Dean condujo como una bala a través del desierto, haciendo demostraciones de las diversas maneras de cómo no se debe conducir, del modo en que conducía su padre, de cómo toman las curvas los grandes conductores, de cómo las tomaban los malos conductores, al principio muy cerradas y luego tenían problemas, y así sucesivamente. Era una tarde soleada y calurosa. Reno, Battle Mountain, Elko, todas las localidades de la carretera de Nevada, disparadas por las ventanillas una tras otra, y al amanecer estábamos en los llanos de Salt Lake con las luces de Salt Lake City brillando infinitesimalmente casi a ciento cincuenta kilómetros de distancia entre el espejismo de los llanos, apareciendo dos veces, por encima y por debajo de la curvatura de la tierra, una clara y otra opaca. Le dije a Dean que lo que nos mantenía unidos a todos a este mundo era invisible, y para demostrarlo señalé las largas hileras de postes telefónicos que se curvaban hasta perderse de vista sobre ciento cincuenta kilómetros de sal. El vendaje de Dean estaba medio desecho, muy sucio, se agitaba en el aire, y su rostro era pura luz.

—¡Sí, tío, Dios mío, sí, sí! –de repente detuvo el coche y se derrumbó. Me volví hacia él y lo vi encogido en un rincón del asiento durmiendo. Tenía la cara apoyada sobre la mano sana, y la vendada permanecía de modo automático cuidadosamente en el aire.

La gente del asiento de atrás suspiró aliviada. Les oí quejarse en voz muy baja.
—No podemos permitir que siga conduciendo, está absolutamente loco, debe haberse escapado de un manicomio o algo así.

Salí en defensa de Dean y me incliné hacia atrás para hablarles.
—No está loco. Se siente muy bien, y no se preocupen de cómo conduce, es el mejor del mundo.

—No puedo soportarlo –dijo la chica con un susurro histérico sofocado. Volví a sentarme y disfruté de la llegada de la noche en el desierto y esperé a que el bienaventurado Angel Dean volviera a despertarse. Estábamos en una elevación que dominaba las nítidas líneas de luces de Salt Lake City y Dean abrió los ojos al lugar de este mundo espectral donde había nacido, sin nombre y sucio, años atrás.
—¡Sal, Sal, mira, aquí es donde nací, piénsalo!
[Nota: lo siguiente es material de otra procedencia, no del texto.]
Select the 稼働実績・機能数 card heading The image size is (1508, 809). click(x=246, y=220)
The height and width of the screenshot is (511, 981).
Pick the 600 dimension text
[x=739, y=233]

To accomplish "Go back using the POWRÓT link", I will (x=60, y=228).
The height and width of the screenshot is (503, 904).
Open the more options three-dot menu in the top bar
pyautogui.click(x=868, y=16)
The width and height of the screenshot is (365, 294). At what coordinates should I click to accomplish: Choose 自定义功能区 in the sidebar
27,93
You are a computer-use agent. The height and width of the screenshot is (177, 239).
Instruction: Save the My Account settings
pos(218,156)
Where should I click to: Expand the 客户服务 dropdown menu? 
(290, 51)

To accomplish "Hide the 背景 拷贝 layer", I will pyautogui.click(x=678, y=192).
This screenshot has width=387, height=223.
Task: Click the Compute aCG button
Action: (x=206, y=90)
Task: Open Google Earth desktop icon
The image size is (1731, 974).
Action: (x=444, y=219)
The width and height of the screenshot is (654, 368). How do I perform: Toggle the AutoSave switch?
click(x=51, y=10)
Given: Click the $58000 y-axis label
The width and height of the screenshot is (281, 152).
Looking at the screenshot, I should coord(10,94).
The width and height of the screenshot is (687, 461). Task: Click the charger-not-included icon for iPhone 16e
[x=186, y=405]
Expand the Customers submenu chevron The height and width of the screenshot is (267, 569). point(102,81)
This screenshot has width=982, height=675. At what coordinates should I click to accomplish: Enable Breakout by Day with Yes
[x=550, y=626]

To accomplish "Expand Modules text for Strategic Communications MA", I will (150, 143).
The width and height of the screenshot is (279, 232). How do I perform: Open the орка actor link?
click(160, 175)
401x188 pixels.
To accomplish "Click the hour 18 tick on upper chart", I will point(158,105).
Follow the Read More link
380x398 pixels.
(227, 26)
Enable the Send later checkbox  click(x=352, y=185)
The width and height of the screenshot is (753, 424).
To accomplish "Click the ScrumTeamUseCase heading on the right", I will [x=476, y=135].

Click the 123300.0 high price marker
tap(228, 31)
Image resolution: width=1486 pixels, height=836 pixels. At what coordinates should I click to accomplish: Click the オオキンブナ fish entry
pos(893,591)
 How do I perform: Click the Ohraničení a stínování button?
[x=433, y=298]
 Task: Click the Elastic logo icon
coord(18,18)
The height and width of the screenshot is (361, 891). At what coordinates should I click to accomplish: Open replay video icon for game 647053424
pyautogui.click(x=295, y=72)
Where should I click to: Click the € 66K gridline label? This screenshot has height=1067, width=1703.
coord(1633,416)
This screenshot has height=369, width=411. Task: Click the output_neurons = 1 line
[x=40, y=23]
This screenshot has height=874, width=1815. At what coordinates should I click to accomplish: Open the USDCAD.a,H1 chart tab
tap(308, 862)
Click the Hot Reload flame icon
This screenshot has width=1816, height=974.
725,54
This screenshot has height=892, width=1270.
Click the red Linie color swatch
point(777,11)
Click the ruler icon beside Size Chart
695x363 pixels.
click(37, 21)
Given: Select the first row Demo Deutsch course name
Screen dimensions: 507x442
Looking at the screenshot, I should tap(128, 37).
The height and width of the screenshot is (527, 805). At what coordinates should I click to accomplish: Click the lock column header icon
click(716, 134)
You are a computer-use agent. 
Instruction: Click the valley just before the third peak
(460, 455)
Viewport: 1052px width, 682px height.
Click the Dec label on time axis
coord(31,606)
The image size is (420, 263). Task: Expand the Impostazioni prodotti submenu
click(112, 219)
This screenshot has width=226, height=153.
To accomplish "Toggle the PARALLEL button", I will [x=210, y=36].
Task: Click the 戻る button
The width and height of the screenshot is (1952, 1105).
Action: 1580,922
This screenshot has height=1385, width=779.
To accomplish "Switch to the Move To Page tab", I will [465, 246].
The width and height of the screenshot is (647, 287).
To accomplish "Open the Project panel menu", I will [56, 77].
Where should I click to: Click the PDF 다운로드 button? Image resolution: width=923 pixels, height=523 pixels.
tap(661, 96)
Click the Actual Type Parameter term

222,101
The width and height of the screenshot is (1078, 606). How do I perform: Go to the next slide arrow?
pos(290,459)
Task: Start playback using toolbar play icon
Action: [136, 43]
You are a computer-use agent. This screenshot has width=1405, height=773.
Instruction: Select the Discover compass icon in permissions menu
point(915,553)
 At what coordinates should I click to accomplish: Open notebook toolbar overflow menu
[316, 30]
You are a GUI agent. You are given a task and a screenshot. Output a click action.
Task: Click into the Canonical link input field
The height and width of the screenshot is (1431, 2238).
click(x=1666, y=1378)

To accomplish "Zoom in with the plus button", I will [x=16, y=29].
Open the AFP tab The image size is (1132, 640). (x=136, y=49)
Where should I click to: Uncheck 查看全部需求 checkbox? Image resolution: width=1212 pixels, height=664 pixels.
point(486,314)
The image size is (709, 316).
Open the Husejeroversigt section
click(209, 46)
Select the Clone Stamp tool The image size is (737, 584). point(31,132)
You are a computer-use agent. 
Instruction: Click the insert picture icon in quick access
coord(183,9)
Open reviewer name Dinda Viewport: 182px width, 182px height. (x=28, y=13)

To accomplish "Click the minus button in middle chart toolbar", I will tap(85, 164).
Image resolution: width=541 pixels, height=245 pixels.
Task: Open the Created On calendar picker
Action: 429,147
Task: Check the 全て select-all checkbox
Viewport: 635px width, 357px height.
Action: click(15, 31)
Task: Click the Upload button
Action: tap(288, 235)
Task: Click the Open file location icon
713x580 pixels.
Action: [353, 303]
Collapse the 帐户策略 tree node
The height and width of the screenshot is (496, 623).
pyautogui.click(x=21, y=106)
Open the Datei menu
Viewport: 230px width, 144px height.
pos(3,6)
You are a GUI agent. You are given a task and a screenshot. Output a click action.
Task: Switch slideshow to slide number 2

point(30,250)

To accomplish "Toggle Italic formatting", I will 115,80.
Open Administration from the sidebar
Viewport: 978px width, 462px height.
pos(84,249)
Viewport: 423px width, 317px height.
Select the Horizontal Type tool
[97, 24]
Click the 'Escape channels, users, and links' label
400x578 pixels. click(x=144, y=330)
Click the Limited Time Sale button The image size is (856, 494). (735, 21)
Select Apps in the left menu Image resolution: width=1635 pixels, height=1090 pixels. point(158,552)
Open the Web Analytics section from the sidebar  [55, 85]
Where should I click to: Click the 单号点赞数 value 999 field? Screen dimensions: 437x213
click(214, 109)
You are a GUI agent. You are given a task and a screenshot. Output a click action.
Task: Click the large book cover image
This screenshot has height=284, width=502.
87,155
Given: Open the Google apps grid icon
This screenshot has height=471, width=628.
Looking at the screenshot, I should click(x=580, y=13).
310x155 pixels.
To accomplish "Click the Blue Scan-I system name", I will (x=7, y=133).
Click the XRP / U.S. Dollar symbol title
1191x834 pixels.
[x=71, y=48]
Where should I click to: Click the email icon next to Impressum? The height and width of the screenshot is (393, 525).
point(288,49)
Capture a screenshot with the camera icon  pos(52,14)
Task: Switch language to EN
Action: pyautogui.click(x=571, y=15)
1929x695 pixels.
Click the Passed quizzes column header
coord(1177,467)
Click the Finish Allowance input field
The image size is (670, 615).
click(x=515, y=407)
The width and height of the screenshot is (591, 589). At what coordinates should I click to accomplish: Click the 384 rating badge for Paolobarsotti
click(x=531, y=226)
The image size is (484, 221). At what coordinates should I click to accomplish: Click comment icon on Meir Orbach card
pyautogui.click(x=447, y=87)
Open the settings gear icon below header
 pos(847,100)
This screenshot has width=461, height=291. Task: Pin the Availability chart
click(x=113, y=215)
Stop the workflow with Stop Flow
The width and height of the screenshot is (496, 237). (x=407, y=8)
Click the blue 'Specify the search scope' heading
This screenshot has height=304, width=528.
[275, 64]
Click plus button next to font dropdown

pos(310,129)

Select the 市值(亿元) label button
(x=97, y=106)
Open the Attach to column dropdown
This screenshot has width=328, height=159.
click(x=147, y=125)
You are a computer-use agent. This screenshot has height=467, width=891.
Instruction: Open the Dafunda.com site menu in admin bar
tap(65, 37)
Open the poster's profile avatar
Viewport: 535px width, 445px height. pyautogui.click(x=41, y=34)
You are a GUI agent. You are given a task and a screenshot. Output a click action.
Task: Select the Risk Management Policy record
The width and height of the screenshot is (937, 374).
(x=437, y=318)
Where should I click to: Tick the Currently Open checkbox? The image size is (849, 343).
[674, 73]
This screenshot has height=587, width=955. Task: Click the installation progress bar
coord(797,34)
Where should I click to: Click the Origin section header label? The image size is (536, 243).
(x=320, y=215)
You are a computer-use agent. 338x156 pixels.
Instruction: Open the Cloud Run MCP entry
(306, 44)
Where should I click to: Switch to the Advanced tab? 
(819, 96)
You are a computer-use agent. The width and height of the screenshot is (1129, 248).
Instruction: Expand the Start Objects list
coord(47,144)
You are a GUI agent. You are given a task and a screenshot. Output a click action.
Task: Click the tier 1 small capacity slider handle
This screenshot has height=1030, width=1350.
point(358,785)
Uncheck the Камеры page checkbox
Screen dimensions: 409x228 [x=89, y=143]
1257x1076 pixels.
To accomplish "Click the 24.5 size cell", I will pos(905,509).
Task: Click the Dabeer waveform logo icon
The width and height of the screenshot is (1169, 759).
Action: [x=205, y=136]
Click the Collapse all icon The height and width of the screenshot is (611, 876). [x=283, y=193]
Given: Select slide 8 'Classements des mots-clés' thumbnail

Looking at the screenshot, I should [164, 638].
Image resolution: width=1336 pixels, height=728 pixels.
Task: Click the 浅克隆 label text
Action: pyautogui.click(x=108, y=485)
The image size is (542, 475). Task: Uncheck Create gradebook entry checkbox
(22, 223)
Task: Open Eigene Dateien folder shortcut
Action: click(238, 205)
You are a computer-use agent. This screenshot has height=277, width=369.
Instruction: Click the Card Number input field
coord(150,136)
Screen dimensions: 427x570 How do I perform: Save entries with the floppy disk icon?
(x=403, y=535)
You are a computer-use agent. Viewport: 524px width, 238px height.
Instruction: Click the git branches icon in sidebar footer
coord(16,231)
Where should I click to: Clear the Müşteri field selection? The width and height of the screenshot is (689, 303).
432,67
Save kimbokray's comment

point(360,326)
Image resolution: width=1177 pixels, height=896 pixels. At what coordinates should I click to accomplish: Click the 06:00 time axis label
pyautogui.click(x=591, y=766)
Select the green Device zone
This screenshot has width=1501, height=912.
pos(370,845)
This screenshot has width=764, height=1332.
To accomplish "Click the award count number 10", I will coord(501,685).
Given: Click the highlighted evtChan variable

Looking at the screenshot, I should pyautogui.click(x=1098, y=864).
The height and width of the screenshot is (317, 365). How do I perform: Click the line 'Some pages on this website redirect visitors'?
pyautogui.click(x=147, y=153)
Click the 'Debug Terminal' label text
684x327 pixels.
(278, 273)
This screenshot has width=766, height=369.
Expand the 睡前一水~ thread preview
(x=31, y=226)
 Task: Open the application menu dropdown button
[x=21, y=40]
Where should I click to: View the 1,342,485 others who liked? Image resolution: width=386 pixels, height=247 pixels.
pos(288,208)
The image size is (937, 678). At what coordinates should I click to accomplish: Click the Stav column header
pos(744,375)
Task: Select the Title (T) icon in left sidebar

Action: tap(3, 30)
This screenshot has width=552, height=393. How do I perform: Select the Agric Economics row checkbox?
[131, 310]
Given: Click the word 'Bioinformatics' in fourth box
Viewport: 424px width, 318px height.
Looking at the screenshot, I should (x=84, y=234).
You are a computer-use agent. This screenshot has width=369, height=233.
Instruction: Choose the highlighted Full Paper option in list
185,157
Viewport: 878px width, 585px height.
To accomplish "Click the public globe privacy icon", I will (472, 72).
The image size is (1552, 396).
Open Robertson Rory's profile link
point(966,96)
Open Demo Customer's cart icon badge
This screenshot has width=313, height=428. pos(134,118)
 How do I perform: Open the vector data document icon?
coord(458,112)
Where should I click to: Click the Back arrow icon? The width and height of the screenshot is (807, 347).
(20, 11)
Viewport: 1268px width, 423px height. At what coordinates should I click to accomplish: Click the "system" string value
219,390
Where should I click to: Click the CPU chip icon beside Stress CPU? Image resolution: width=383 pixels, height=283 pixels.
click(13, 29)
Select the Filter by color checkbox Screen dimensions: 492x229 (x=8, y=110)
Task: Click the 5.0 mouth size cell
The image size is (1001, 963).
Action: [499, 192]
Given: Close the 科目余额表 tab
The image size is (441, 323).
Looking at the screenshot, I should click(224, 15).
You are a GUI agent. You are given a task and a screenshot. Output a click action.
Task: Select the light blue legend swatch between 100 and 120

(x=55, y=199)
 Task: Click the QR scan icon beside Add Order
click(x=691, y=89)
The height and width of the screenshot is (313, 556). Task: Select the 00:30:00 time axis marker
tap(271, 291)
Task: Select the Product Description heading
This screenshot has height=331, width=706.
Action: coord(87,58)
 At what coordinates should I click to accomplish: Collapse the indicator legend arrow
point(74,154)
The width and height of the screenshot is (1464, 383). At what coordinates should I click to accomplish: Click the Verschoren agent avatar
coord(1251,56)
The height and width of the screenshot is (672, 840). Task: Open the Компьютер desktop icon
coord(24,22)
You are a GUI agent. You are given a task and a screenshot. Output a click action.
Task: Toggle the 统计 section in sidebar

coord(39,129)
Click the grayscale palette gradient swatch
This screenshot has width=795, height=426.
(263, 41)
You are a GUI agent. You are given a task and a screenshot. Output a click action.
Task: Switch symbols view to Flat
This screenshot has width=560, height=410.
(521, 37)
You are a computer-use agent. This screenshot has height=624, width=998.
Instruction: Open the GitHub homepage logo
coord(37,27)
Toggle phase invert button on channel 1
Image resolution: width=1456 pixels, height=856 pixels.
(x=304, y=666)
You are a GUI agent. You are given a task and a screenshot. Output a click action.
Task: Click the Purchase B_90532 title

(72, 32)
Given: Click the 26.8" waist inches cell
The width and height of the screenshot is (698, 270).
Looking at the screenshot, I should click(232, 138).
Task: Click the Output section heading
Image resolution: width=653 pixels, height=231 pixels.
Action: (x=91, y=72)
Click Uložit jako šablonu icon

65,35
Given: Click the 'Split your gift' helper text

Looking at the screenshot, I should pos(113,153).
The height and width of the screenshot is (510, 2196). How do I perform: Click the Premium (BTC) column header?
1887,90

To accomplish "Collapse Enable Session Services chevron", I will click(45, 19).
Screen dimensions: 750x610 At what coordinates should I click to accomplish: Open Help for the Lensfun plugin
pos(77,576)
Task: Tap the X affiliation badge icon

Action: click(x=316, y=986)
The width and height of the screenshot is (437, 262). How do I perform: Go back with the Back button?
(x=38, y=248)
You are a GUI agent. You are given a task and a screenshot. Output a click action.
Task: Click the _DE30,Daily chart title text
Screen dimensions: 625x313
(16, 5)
La gente cambia, come año tras año y cambia cada vez que come. ¡Iiii! ¡Mira! –estaba tan excitado que me hizo gritar: ¿Adónde nos llevaría todo esto?

Los turistas insistieron en conducir el coche el resto del camino hasta Dénver. De acuerdo, nos daba lo mismo. Nos sentamos atrás y hablamos. Pero por la mañana estaban demasiado cansados y Dean cogió el volante en Craig, una zona del desierto del este de Colorado. Habíamos pasado casi toda la noche avanzando cautelosamente por el Paso de Strawberry, en Utah, y habíamos perdido muchísimo tiempo. Se durmieron. Dean se lanzó decididamente hacia la imponente pared del Paso de Berthoud que se alzaba unos cien kilómetros delante de nosotros en el techo del mundo, un tremendo estrecho de Gibraltar envuelto en nubes. Bajó el Paso de Berthoud volando: lo mismo que en el de Techachapi, con el motor parado y gracias al impulso del coche, y pasando a todos los demás vehículos y sin interrumpir nunca el rítmico avance que las propias montañas señalaban, hasta que contemplamos la gran llanura caliente de Dénver una vez más… y Dean estaba en casa.

Aquella gente nos vio bajar del coche con gran alivio en la esquina de la 27 y Federal. Nuestro maltrecho equipaje volvió a amontonarse en la acera; todavía nos quedaba mucho camino. Pero no nos importaba: la carretera es la vida.


Jack Kerouac, En el camino, Tercera Parte, Cap. 5.
Editorial Bruguera. 1982. Traducción: Martín Lendínez.